Unfortunately, the formal view appears to be nihilist in nature for it appears to allow semantics of natural languages only as a formal fiction. For example, a proponent of the formal view may say, “Formally, laws do not exist, but since appearance of laws is necessary, judges should pretend that laws exist.”
One can attempt to avoid the dilemma by saying that in clear cases, human language has natural semantics while in borderline cases it has semantics only relative to formal languages. Unfortunately, the attempt does not work because one can ask, what is the smallest natural number n such that the sentence “Generally speaking, n is a small number” does not have a natural truth value. The border between a vague statement being naturally true and being true only with respect to a formal language is as problematic as the border between truth and falsehood.

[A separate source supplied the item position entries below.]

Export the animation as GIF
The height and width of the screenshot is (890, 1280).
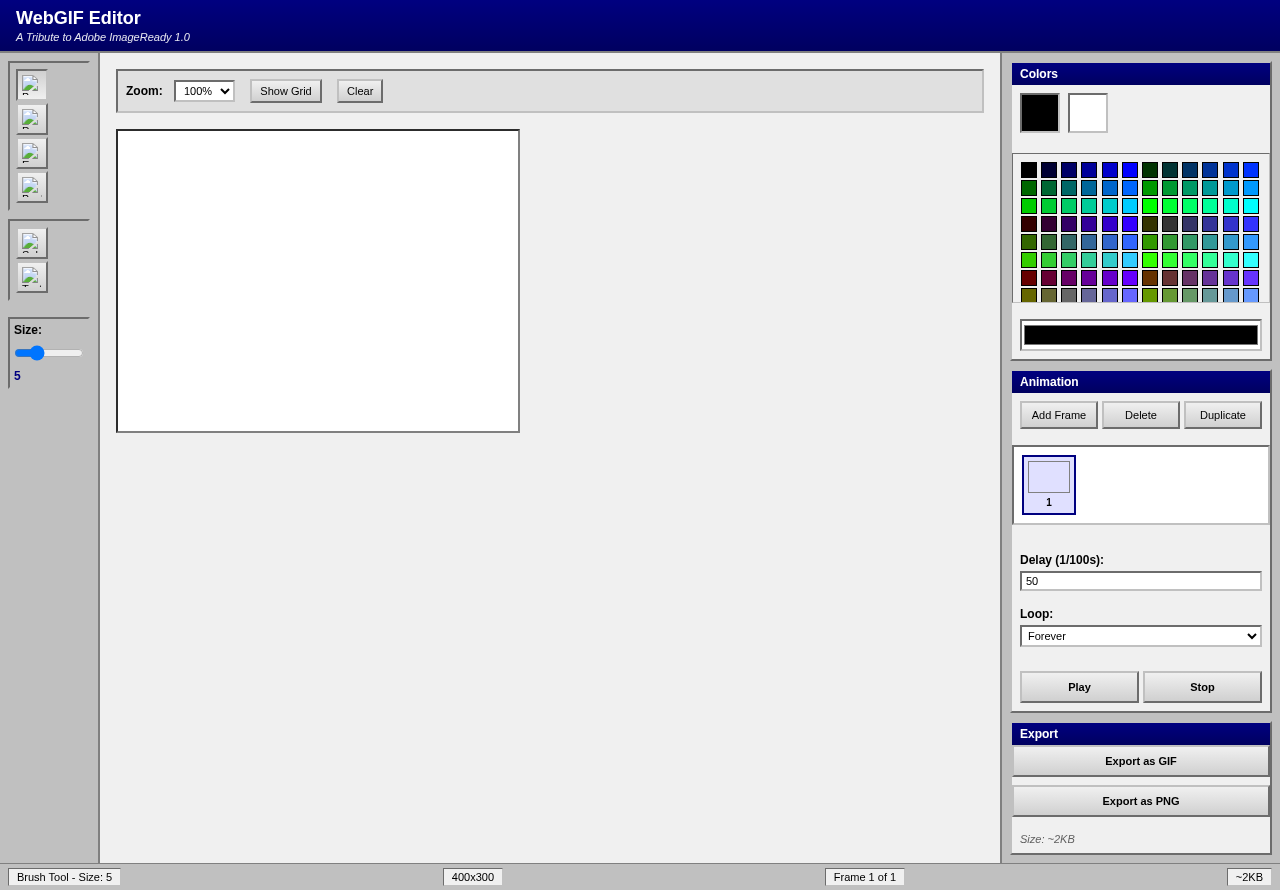[1140, 761]
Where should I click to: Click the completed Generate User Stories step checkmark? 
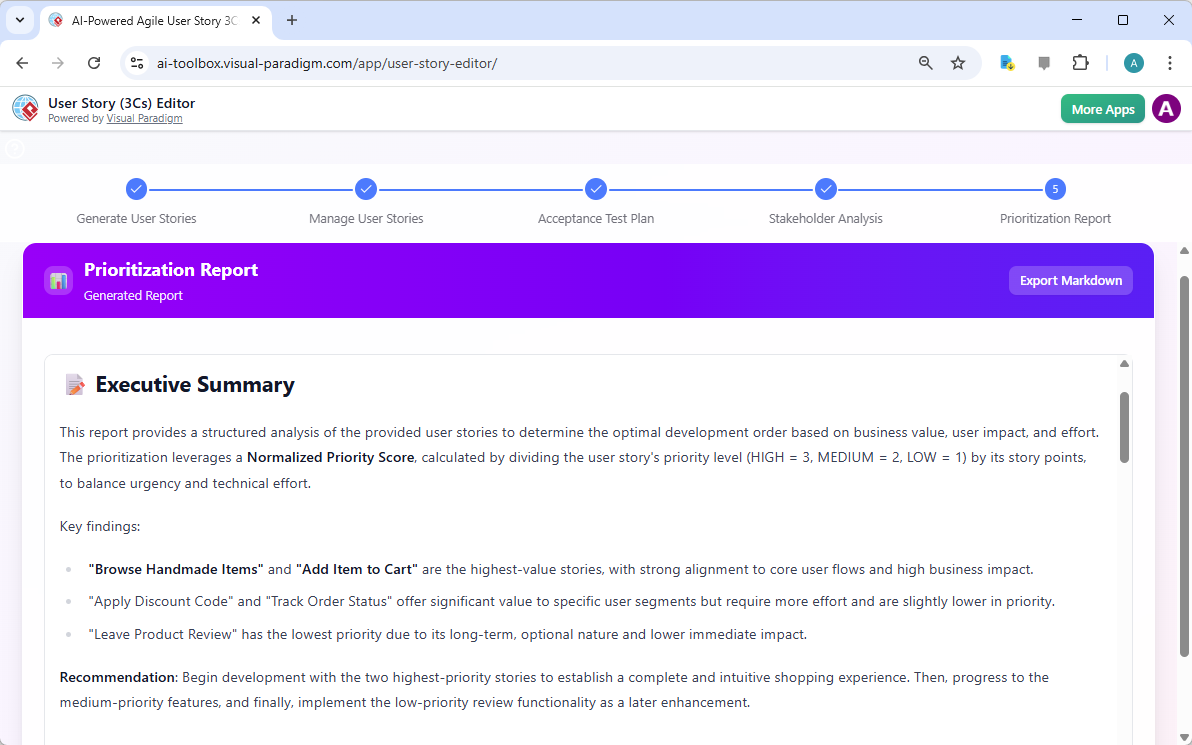coord(136,189)
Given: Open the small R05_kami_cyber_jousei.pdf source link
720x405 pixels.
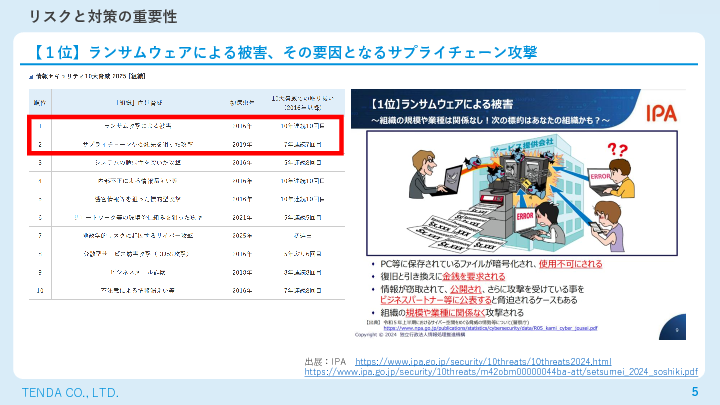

The problem of vagueness also arises in morality, for one can ask about the exact boundary between right and wrong. One is forced to conclude either that morality is merely a matter of convention and of formal choice of the definition of wrong—which is unacceptable—or hold that some actions are wrong in themselves, irrespective of the formal language, which by the argument in the paragraph above, implies a sharp boundary between wrong and not wrong, and hence contradicts the spirit of the formal approach to semantics.
For these reasons, the author is inclined to believe that human languages have natural semantics. The question, “what is the largest small number” has a single best answer in the general case (however, since human language is context dependent, context can override the general answer), and the United States legal code has a single best interpretation.

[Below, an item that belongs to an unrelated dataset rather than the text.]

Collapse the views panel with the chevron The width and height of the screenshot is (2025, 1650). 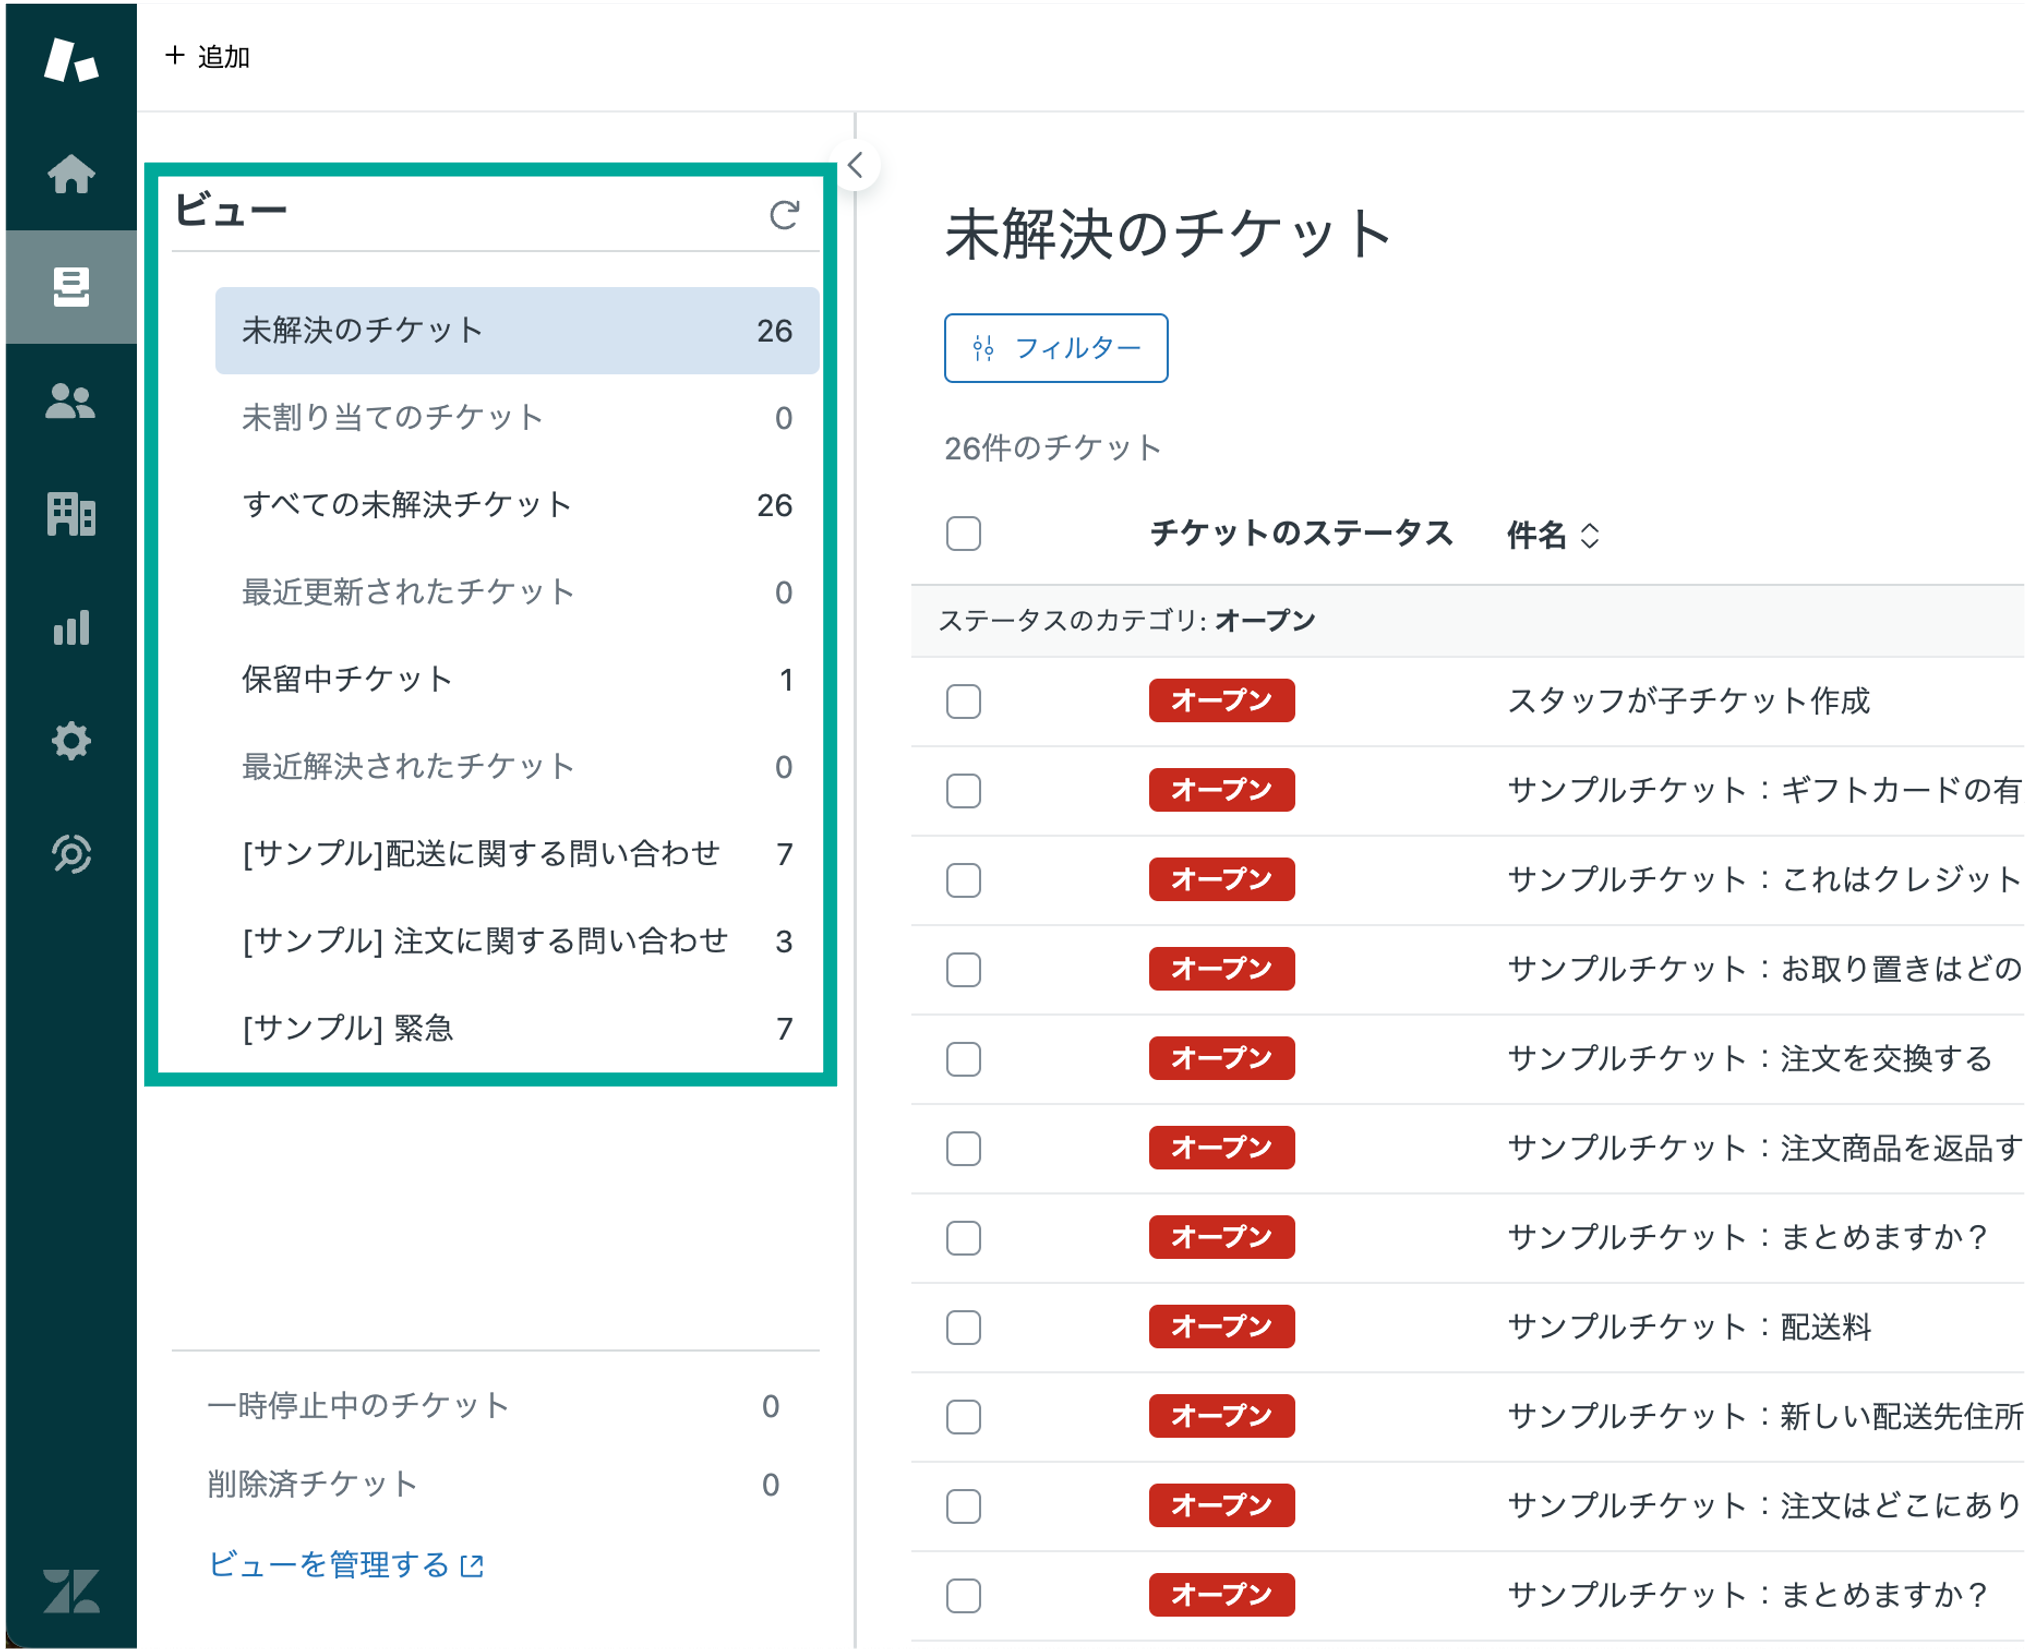855,165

The argument against the natural view is that we do not see how we can determine the boundary. However, human civilization has made an enormous intellectual progress, and incomparably greater progress is still to come. The progress is sometimes accompanied by a conceptual shift, which allows us to see what before we thought cannot be seen. For example, in a primitive society one can maintain that matter has no structure at a micrometer level since there is no way we can distinguish structure at a micrometer level—by sight, touch, or any other then conceivable means. However, modern inventions such as microscopes allow seeing sub-micrometer structure of matter.
In another example, theory of relativity is (wrongly) claimed by some to imply there there is no such thing as the frame of rest since results of physical experiments are believed to be independent of the frame of reference. However, more recently, scientists have discovered a field permeating the universe—cosmic background radiation. By measuring (frequency) Doppler shift at different directions, one can find our velocity relative to the source, which arguably is our actual velocity.
Perhaps, future advances will open our minds to a new and fundamentally different way of understanding semantics of the English language. Alternatively, if we take polls asking people “what is the largest small number,” the distribution of results will grow progressively narrower as human civilization advances in knowledge and intelligence, and eventually most people will give the same, presumably correct answer.